DATA = Path("/content/drive/MyDrive/Fase6/data")
BATCH = 16
SIZE  = 224
EPOCHS = 20
DEVICE = "cuda" if torch.cuda.is_available() else "cpu"
print("Device:", DEVICE)

# Transforms básicos (pode adicionar augmentations leves se quiser)
train_tfms = transforms.Compose([
    transforms.Resize((SIZE,SIZE)),
    transforms.RandomHorizontalFlip(p=0.5),
    transforms.ToTensor(),
])
eval_tfms = transforms.Compose([
    transforms.Resize((SIZE,SIZE)),
    transforms.ToTensor(),
])

train_ds = datasets.ImageFolder(DATA/"train/images", transform=train_tfms)
val_ds   = datasets.ImageFolder(DATA/"val/images",   transform=eval_tfms)
test_ds  = datasets.ImageFolder(DATA/"test/images",  transform=eval_tfms)

train_dl = DataLoader(train_ds, batch_size=BATCH, shuffle=True,  num_workers=2, pin_memory=True)
val_dl   = DataLoader(val_ds,   batch_size=BATCH, shuffle=False, num_workers=2, pin_memory=True)
test_dl  = DataLoader(test_ds,  batch_size=BATCH, shuffle=False, num_workers=2, pin_memory=True)

# CNN simples do zero
class TinyCNN(nn.Module):
    def __init__(self, num_classes=2):
        super().__init__()
        self.net = nn.Sequential(
            nn.Conv2d(3, 16, 3, padding=1), nn.ReLU(), nn.MaxPool2d(2),
            nn.Conv2d(16, 32, 3, padding=1), nn.ReLU(), nn.MaxPool2d(2),
            nn.Conv2d(32, 64, 3, padding=1), nn.ReLU(), nn.MaxPool2d(2),
            nn.Flatten(),
            nn.Linear((SIZE//8)*(SIZE//8)*64, 64), nn.ReLU(),
            nn.Dropout(0.3),
            nn.Linear(64, num_classes)
        )
    def forward(self, x): return self.net(x)

model = TinyCNN(num_classes=2).to(DEVICE)
criterion = nn.CrossEntropyLoss()
optimizer = optim.Adam(model.parameters(), lr=1e-3)

def accuracy(logits, y):
    preds = logits.argmax(1)
    return (preds == y).float().mean().item()
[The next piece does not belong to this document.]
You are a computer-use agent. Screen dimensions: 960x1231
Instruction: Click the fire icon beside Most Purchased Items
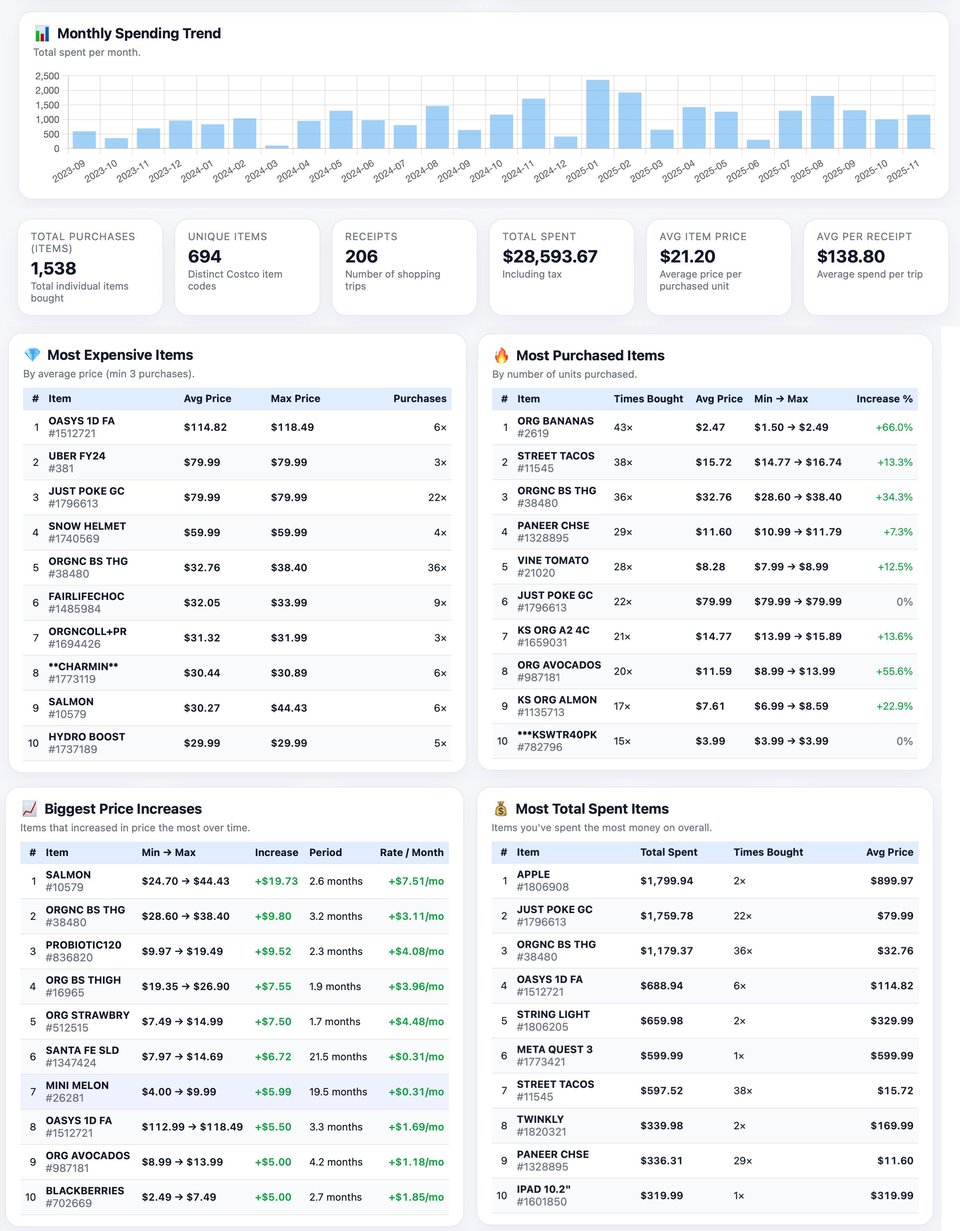tap(501, 355)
def run_epoch(dl, train=False):
    model.train(train)
    total_loss, total_acc, n = 0.0, 0.0, 0
    for x, y in dl:
        x, y = x.to(DEVICE), y.to(DEVICE)
        if train:
            optimizer.zero_grad()
        logits = model(x)
        loss = criterion(logits, y)
        if train:
            loss.backward()
            optimizer.step()
        bs = y.size(0)
        total_loss += loss.item() * bs
        total_acc  += accuracy(logits, y) * bs
        n += bs
    return total_loss / n, total_acc / n

t0 = time.time()
for epoch in range(1, EPOCHS+1):
    tr_loss, tr_acc = run_epoch(train_dl, train=True)
    va_loss, va_acc = run_epoch(val_dl, train=False)
    if epoch % 5 == 0 or epoch == 1:
        print(f"Epoch {epoch:02d} | train loss {tr_loss:.4f} acc {tr_acc:.3f} | val loss {va_loss:.4f} acc {va_acc:.3f}")
train_time = time.time() - t0

# Avaliação no test
test_loss, test_acc = run_epoch(test_dl, train=False)
print(f"Test acc: {test_acc:.3f} | Tempo treino: {train_time/60:.2f} min")


Device: cuda
Epoch 01 | train loss 0.7102 acc 0.516 | val loss 0.6025 acc 0.750
Epoch 05 | train loss 0.1665 acc 0.953 | val loss 0.1598 acc 1.000
Epoch 10 | train loss 0.0796 acc 0.953 | val loss 0.0661 acc 1.000
Epoch 15 | train loss 0.0234 acc 1.000 | val loss 0.0082 acc 1.000
Epoch 20 | train loss 0.0019 acc 1.000 | val loss 0.0010 acc 1.000
Test acc: 1.000 | Tempo treino: 0.35 min


## 9) Tempo de inferência (amostra rápida)
Mede um lote de imagens de `test` para ter noção de latência de predição.


In [19]:
# ==== 9) Timing simples de inferência ====
import time, glob
from statistics import mean

def time_yolo(model_path, folder, limit=8):
    m = YOLO(model_path)
    imgs = sorted(glob.glob(folder + "/*/*.jpg"))[:limit]
    t = []
    for p in imgs:
        t0=time.time()
        _ = m.predict(p, imgsz=640, verbose=False)
        t.append(time.time()-t0)
    return mean(t), len(t)

avg30, n30 = time_yolo("/content/drive/MyDrive/Fase6/runs/tm_e30/weights/best.pt",
                       "/content/drive/MyDrive/Fase6/data/test/images")
avg60, n60 = time_yolo("/content/drive/MyDrive/Fase6/runs/tm_e60/weights/best.pt",
                       "/content/drive/MyDrive/Fase6/data/test/images")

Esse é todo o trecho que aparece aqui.